In this second of a three-part video series, Managed Healthcare Executive® Managing Editor Peter Wehrwein recently interviewed Kulleni Gebreyes, M.D., director of Deloitte's new Health Equity Institute about her career, healthcare disparities and equity issues and the work of the institute.
The transcript below has been edited for length and clarity.
I read a piece in which you had written about your personal experience, as a physician, and the moment where somebody comes in, you're there, you're wearing the white coat, you probably have the stethoscope around your neck, and people ask, “When does the real doctor get here?” That reflects the sort of thinking that a woman of color couldn't be a doctor. Did you experience other incidents of racism as you were getting trained?I'm wondering, I guess, how systemic your own experience has been with race.
You reference the op-ed, I wrote, and I was very intentional about saying that I don't know what actually was in that person's heart and mind. What I will tell you is that those disparities … are quite systemic.
Probably when they have hit me the most weren't when things happen to me directly, because I actually had control over how I could respond. The times that were really heartbreaking werehow patients were being treated by my colleagues, or within medical education system when we were interviewing and assessing the candidacy of different students for residency positions or post-residency positions. You would hear clusters of words that seem to correlate with race and or gender. You'd hear the word “angry” often and I would know that they were referring to a person of color.
And you would hear (about patients) that they were exaggerating their pain or (exhibiting) pain-seeking behavior, dismissing the experience they were having. It is quite systemic.
I think a lot of it is actually unconscious. And some of it is very intentional, as well. But I would say that, you know, for somebody who lives in America, as a person of color, probably not a day goes by where you see something and makes you wonder. It doesn't always mean that it's based on racism.
And I want to highlight that there are also many other forms of bias that I think impact health equity, whether it's sexual orientation, age, language, ethnicity.
So biases are with us. And I think our only chance of addressing them is if we can become self-aware and aware of what's happening in our surroundings.
I would suspect that the people who were saying these things that were probably pretty idealistic people. They went into medicine. They want to heal people. They're smart as all heck. So how do you square that (with the bias)?
When I was in medical school we were still learning about how to use race as a risk factor in terms of assessing whether somebody was more likely to have diabetes or more likely to die from congestive heart failure.
Now that I've advanced in my professional career, I think we have a better understanding that it's racism — and all those things associated with it — whether it's poverty, housing, insecurity, education, gaps — that cause these outcomes.
And in some ways, historically, we as an industry have propagated these disparities by embedding them into our algorithms.

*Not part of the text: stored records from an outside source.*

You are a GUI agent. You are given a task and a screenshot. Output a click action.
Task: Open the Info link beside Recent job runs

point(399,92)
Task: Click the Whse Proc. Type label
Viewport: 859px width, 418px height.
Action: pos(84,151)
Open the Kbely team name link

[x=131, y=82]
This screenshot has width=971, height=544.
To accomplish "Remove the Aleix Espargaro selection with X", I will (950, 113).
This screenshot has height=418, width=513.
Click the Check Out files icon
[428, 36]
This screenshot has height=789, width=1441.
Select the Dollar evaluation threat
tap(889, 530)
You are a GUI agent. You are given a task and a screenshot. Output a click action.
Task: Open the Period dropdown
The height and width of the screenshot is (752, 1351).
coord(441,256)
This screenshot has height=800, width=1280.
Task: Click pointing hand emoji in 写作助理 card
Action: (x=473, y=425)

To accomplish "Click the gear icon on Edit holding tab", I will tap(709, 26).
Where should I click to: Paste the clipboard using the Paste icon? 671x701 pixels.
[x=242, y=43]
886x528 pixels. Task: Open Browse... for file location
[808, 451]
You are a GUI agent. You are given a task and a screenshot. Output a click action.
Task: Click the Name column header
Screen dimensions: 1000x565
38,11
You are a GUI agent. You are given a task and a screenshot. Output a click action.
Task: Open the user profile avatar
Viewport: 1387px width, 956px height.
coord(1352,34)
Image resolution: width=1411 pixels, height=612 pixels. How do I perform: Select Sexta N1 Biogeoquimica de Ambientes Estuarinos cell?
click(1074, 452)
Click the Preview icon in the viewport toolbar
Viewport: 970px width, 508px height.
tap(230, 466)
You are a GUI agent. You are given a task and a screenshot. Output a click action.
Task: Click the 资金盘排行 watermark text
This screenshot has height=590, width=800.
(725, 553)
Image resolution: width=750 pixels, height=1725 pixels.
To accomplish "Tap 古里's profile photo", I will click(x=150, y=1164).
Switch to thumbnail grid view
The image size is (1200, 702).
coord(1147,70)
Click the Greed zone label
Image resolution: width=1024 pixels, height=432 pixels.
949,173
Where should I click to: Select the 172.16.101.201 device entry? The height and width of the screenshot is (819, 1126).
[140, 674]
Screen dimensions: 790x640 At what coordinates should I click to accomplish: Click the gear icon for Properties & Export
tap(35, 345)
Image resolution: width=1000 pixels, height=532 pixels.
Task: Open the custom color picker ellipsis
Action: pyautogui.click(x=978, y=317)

There was an article in The New England Journal of Medicine that listed the most frequently used race-based algorithms that we continue to use today. Race is not a genotype. It's a phenotype. There are ways ways that we've embedded these disparities by making them normal.
So for those folks that you described as being idealistic, and have the best intentions in mind and have the intelligence to navigate, I would say yes, yes, yes. But we've been trained and to create these constructs and ways of thinking that we have to step out of to actually look at how we're thinking
You have written about healthcare equity in fairly lofty ways about it being a fair and just opportunity for every individual to achieve their full potential on all aspects of health and well being. It resonated with me because I think it sounded a little bit like the Universal Declaration of Human Rights. This kind of thinking and argument is familiar if you have entered into the discourse about health as a human right. But I guess for me, something always grabs. It’s so aspirational. Just wondering, do you worry that having such a high goal that it might mean that it never gets reached? And that this all ends up being just talk?
I would probably separate that in two different questions, at least the way I receive it. So is it aspirational? Absolutely, yes. And I'm going to get this quote that by Nelson Mandela exactly wrong. But he says something like, it's only impossible until you get it done.
And so when you think about other aspirations that we have had as a country. We wanted to go to the moon. And we did we wanted to establish democracy in America. And we did, we wanted to learn how to cure some kinds of cancer. And we did.
And so I'm a strong believer that if you put the right resources, investment and time, we can actually accomplish a lot more together than any one of us can do as an individual. As for the latter part of your question, can we ever get there, you know, I hope so. I don't know that we can. But regardless of what the answer to that question is, I think that not having certainty of whether we can accomplish it or not, doesn't absolve us of the responsibility from waking up every single day and taking action to advance it.
And so my goal as a professional and in my network and in the communities that I live in and influence is to advance it as far as I can, and then hand it to the next generation and, and hope that they take it even further.